-- start of Page --
Carlos Perez filed suit pursuant to 42 U.S.C. § 1983 on behalf of himself and a class of all current and future California prisoners, alleging constitutionally inadequate dental care in violation of the Eighth Amendment. His lawsuit settled with a remedial plan, under the terms of which the prisoners’ attorneys would monitor prison officials’ implementation of the plan and be compensated at rates limited by the PLRA’s fee cap. [See: PLN, April 2007, p.16].
In 2007, prison officials did not dispute the attorney’s fees, including the rates charged for paralegal services. In 2008, however, they balked when they were asked to reimburse paralegal services at a rate of $169.50 per hour – the same rate applicable to attorney’s fees. After a hearing, the district court determined that the proposed billing rate was permissible under the PLRA, was reasonable for the work performed and was below the market rate for paralegals in the Bay Area. The Ninth Circuit affirmed on appeal.
The PLRA includes limitations on attorney’s fees awarded to prevailing parties in cases “with respect to prison conditions.” 42 U.S.C. § 1997e. Consistent with those limits, the district court has the authority to award attorney’s fees up to 150 percent of the maximum hourly rate established by the Criminal Justice Act, 18 U.S.C. § 3006A, a statute which sets forth the terms under which a federal court may appoint counsel for indigent plaintiffs. Effective in 2002, that maximum hourly rate was $113 (in fiscal year 2010 it increased to $142). Accordingly, at the time of the fee dispute in Perez’s case, the PLRA in conjunction with the Criminal Justice Act permitted an award of attorney’s fees up to 150 percent of $113 – i.e., $169.50 per hour.
-- end of Page --
-- start of Entries --
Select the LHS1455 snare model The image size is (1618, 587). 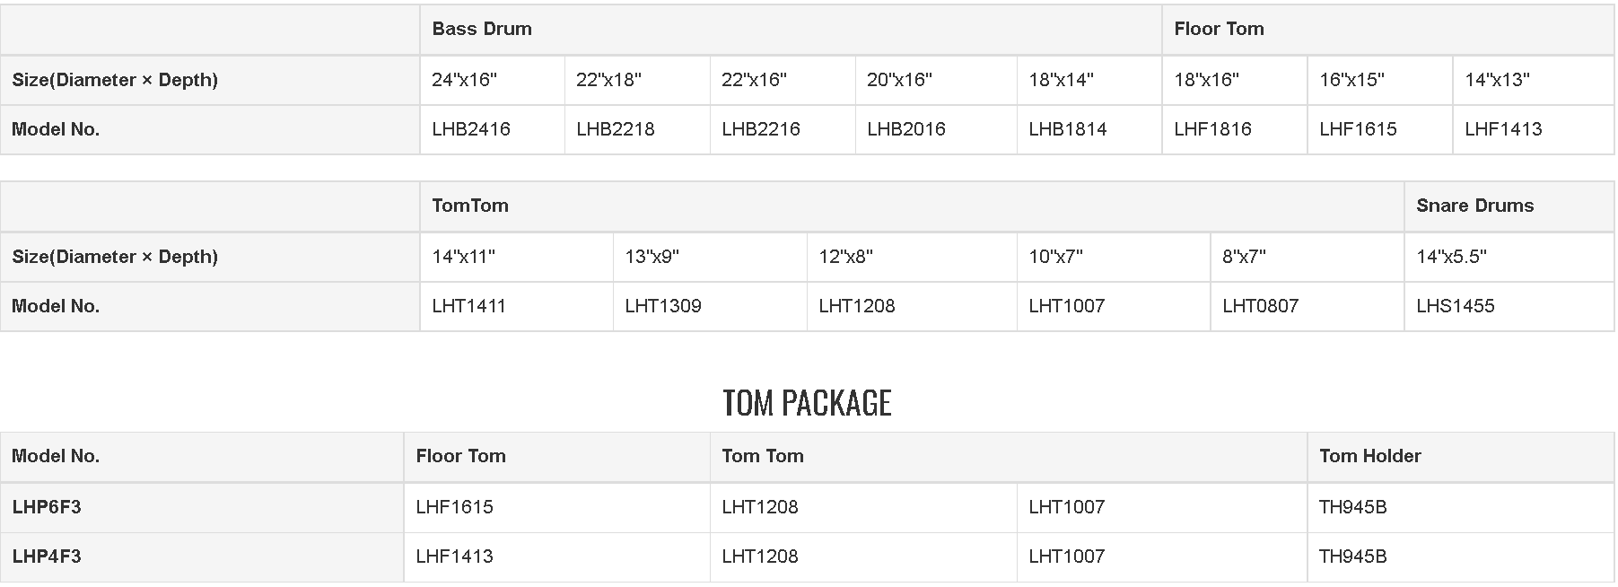click(x=1455, y=306)
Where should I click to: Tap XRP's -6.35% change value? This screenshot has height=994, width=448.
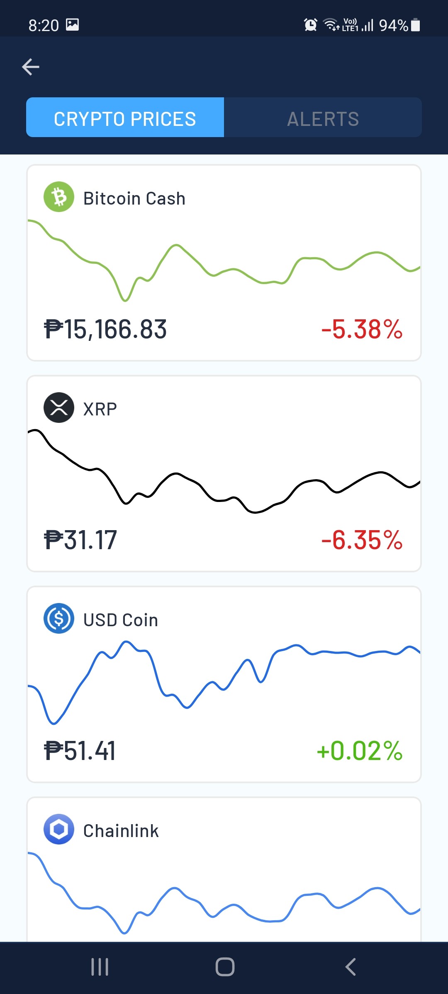[362, 540]
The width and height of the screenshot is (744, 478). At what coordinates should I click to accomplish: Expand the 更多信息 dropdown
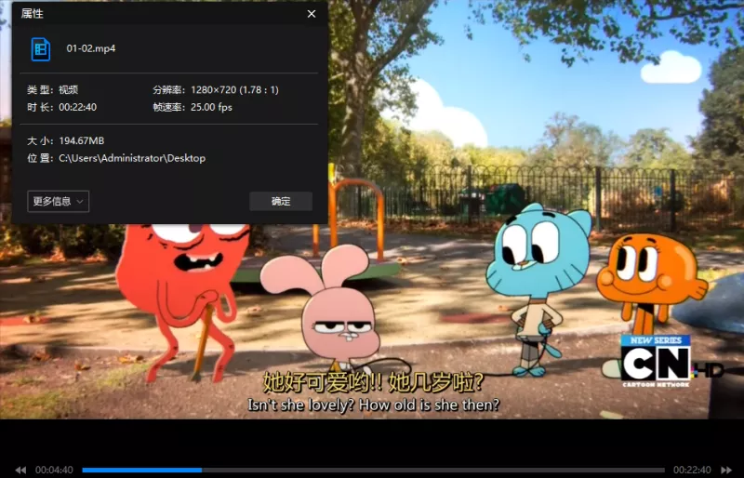(x=59, y=202)
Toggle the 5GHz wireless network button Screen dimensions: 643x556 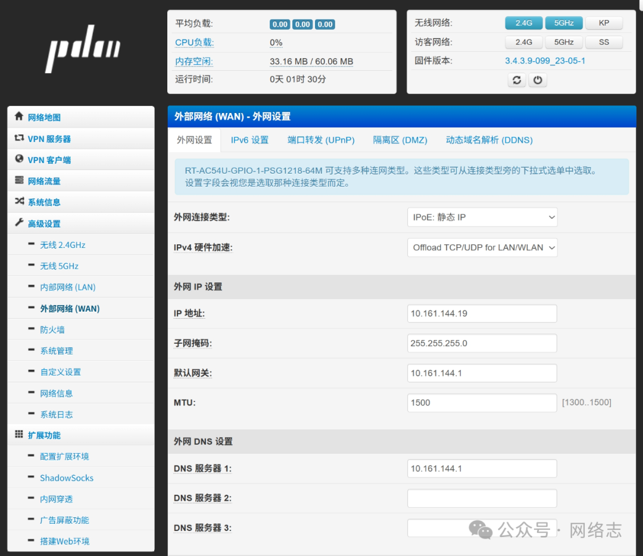pos(564,23)
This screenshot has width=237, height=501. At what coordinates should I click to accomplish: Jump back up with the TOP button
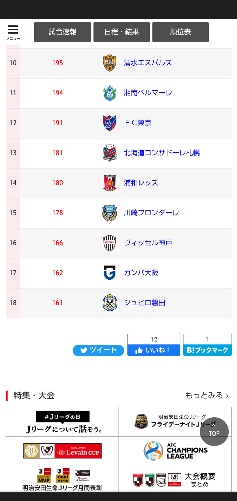point(214,431)
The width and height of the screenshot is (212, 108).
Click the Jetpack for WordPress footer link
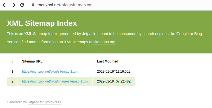tap(44, 102)
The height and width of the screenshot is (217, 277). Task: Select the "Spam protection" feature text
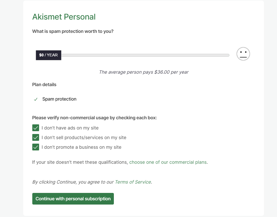[x=59, y=99]
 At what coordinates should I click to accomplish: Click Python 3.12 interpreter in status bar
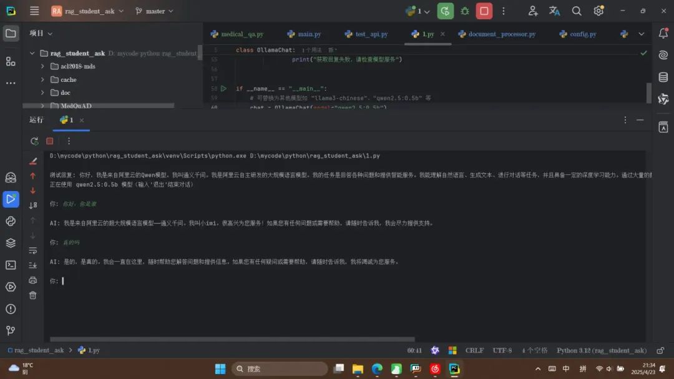click(x=601, y=350)
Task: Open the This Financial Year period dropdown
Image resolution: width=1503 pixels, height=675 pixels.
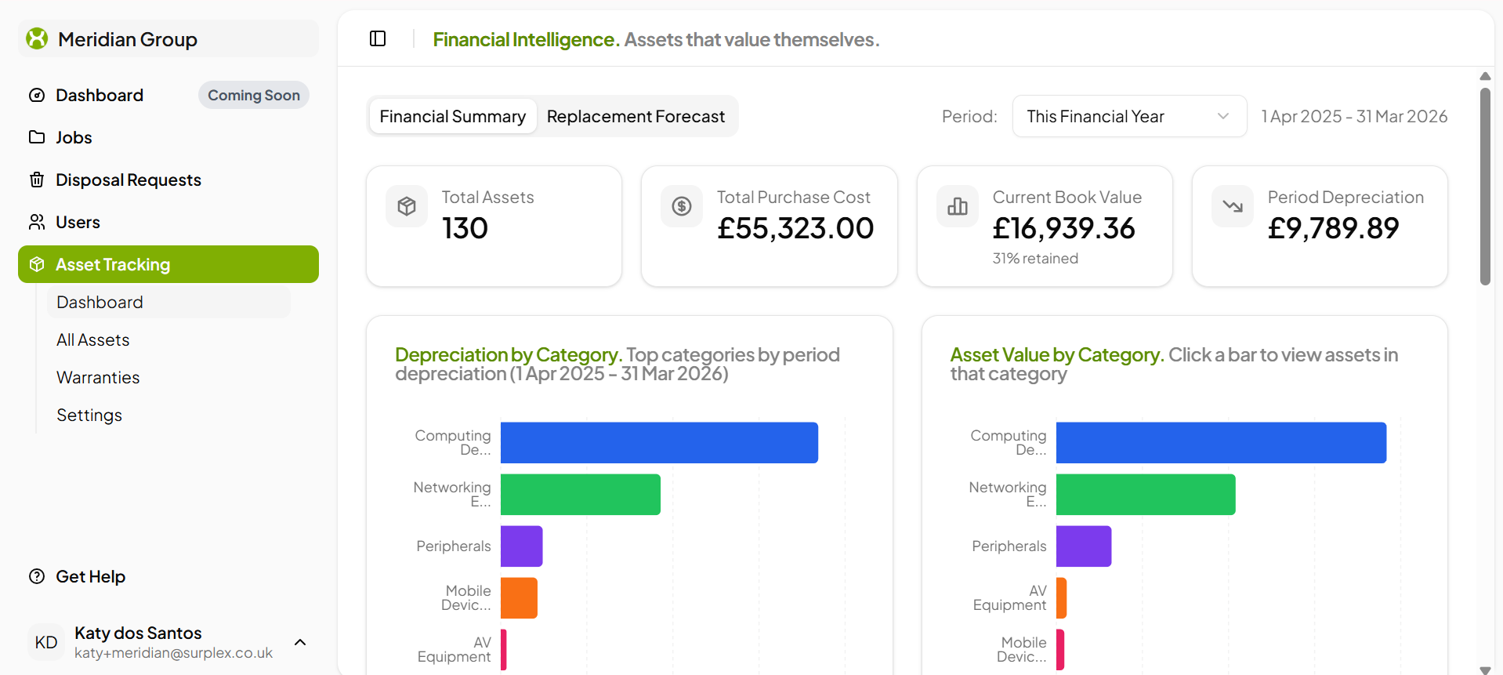Action: click(1128, 116)
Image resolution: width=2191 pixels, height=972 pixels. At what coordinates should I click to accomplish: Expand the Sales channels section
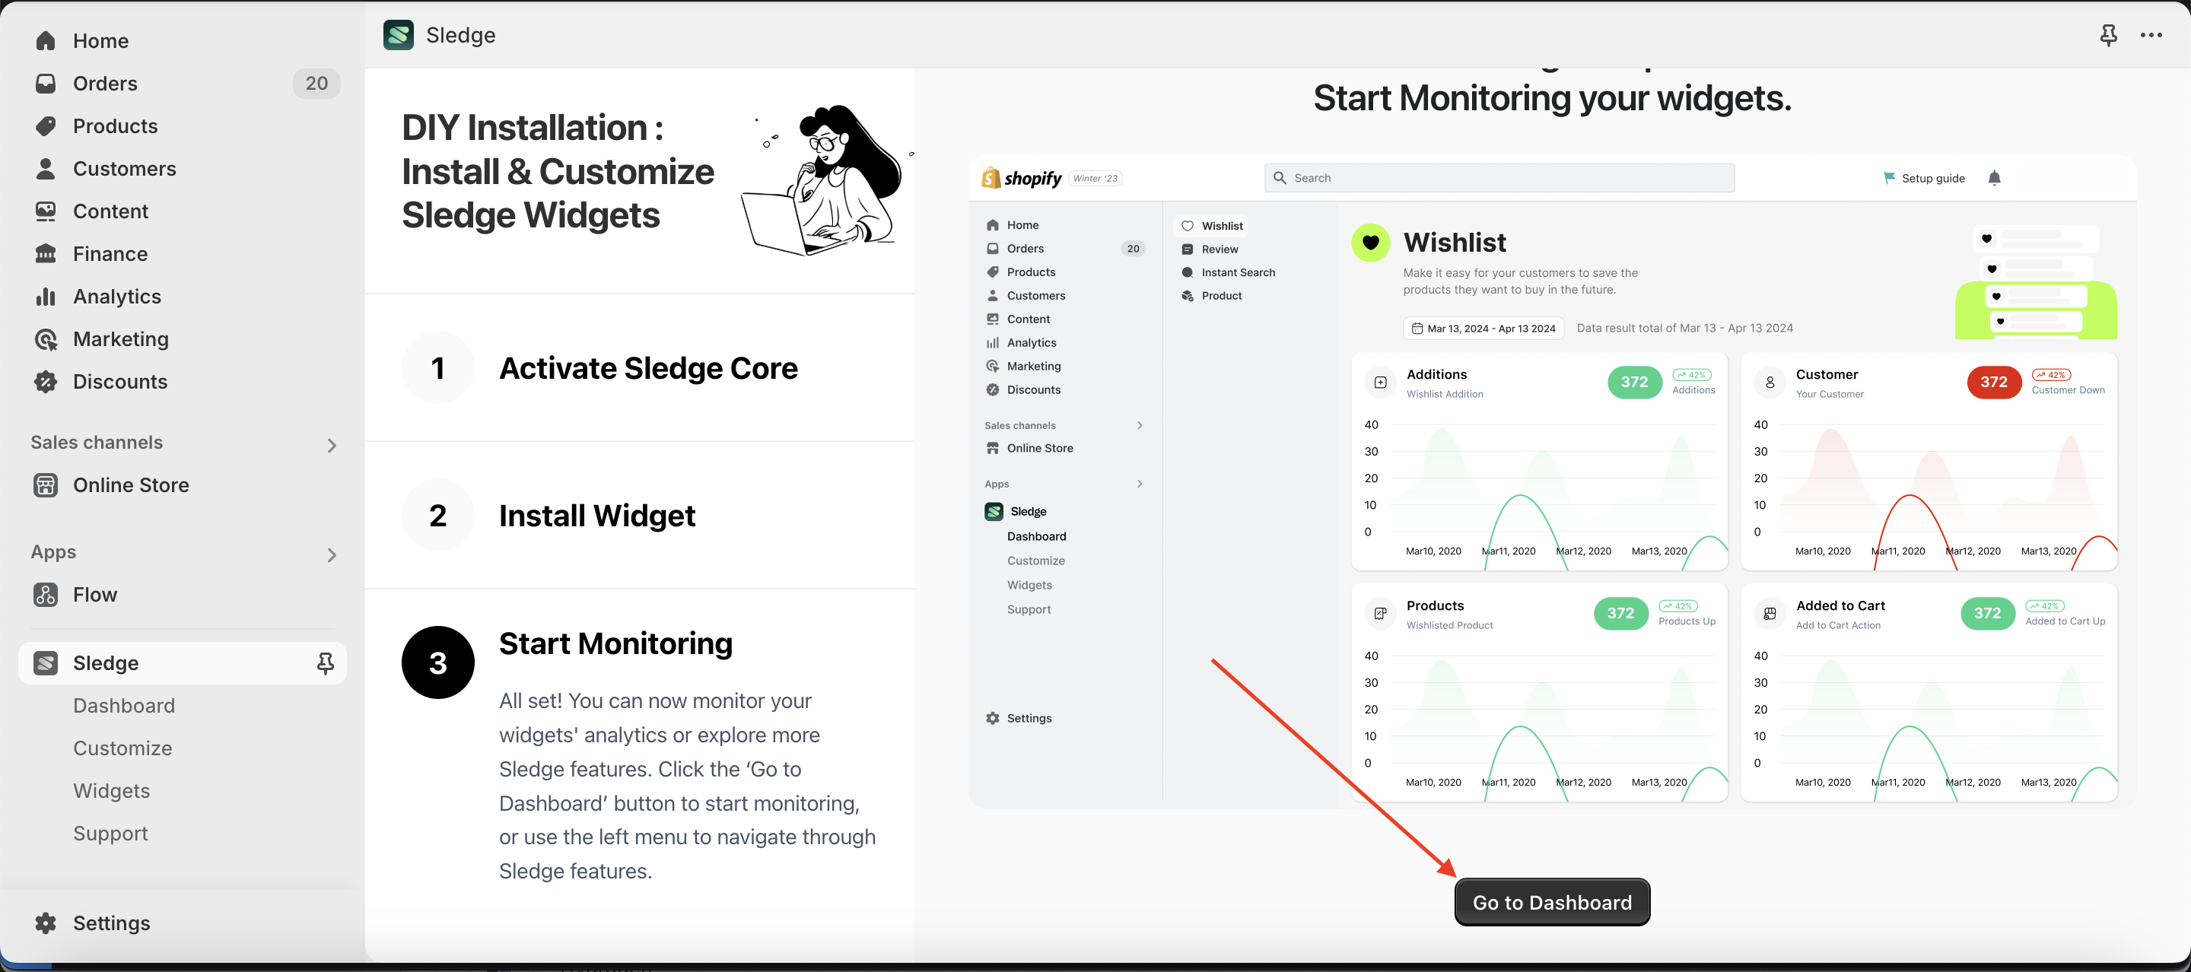332,445
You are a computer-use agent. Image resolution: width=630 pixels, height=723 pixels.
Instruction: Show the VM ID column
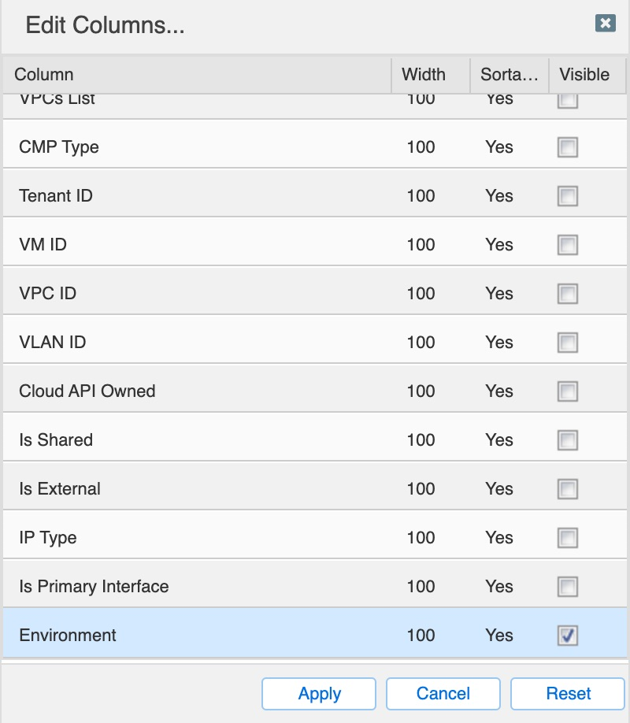pyautogui.click(x=568, y=245)
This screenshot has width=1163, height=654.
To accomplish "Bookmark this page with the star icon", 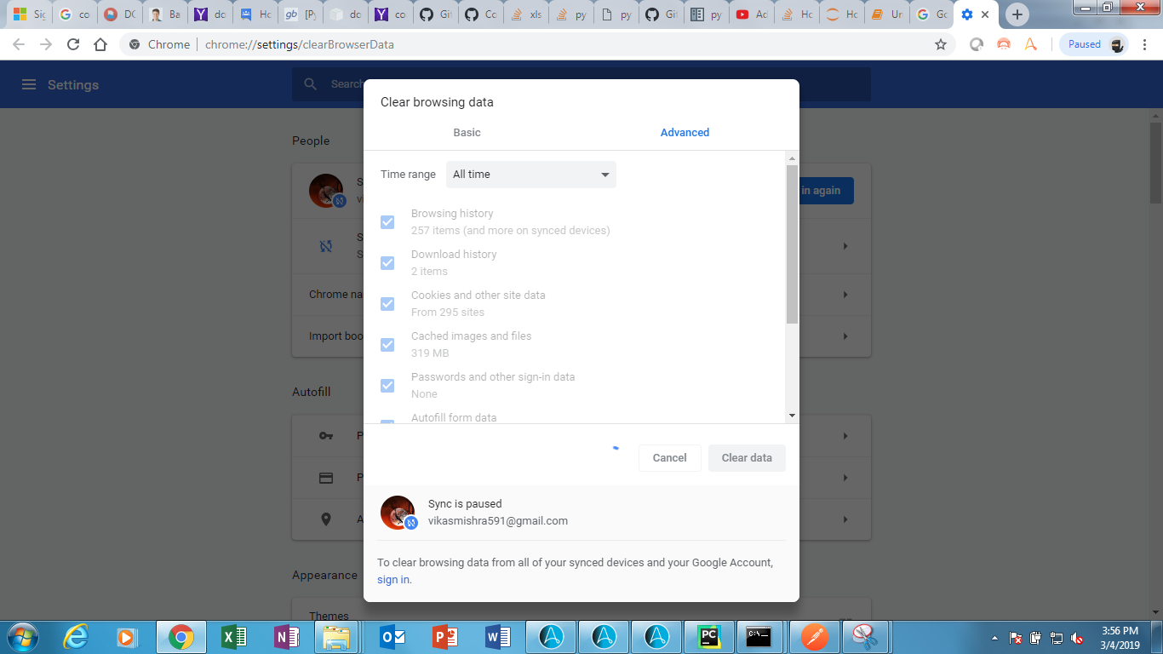I will tap(941, 44).
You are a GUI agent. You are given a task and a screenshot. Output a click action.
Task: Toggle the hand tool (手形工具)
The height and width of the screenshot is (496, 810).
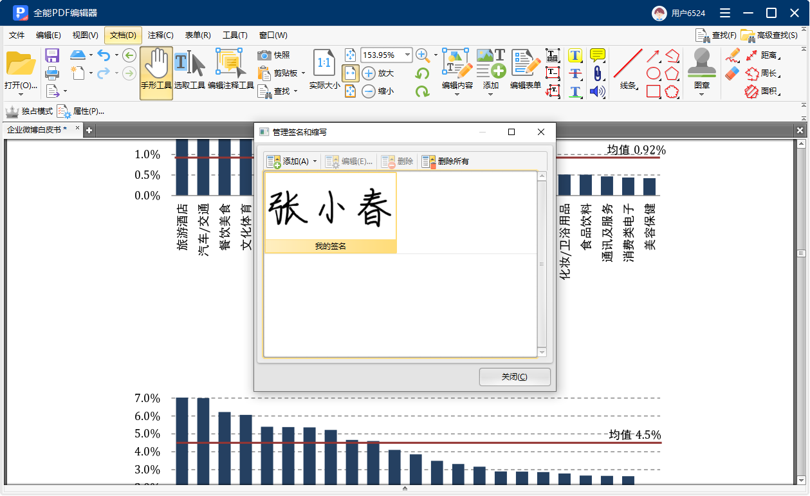[x=156, y=72]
-- end of Entries --
• _Work instructions_
a: For each statement below, say yes or no according to the article about the prison dental care fee dispute, and quote the words from the article that decide it. (i) Prison officials disputed the paralegal rates in 2007. (ii) The Ninth Circuit upheld the district court's ruling. (iii) The Criminal Justice Act's maximum hourly rate rose to $142 in fiscal year 2010.
b: Extend the article about the prison dental care fee dispute with a further passage that picks up after its final sentence.
The material has no connection to the article about the prison dental care lawsuit.

• _Exercise results_
a:
(i) No: "In 2007, prison officials did not dispute the attorney’s fees, including the rates charged for paralegal services."
(ii) Yes: "The Ninth Circuit affirmed on appeal."
(iii) Yes: "(in fiscal year 2010 it increased to $142)"

b:
The Ninth Circuit determined that the same hourly fee cap also applies to paralegal fees. The appellate court noted that although the PLRA does not directly address paralegal fees, the Supreme Court had provided guidance on that issue. In Missouri v. Jenkins, 491 U.S. 274, 285 (1989), the Supreme Court found that the phrase “reasonable attorney’s fee” in 42 U.S.C. § 1988 (the statute referenced in the PLRA) could not have been “meant to compensate only work performed personally by members of the bar,” but also included the work of paralegals, secretaries and others who contribute to an attorney’s work product.
The Supreme Court held that an attorney could thus either charge a higher rate to cover the value of a paralegal’s services, or alternatively could bill separately for those services so long as the fees charged were consistent with market rates and practices. Based on this precedent, the Ninth Circuit held that the PLRA allows paralegal fees to be awarded up to the rate established under the attorney’s fee cap. See: Perez v. Cate, 632 F.3d 553 (9th Cir. 2011).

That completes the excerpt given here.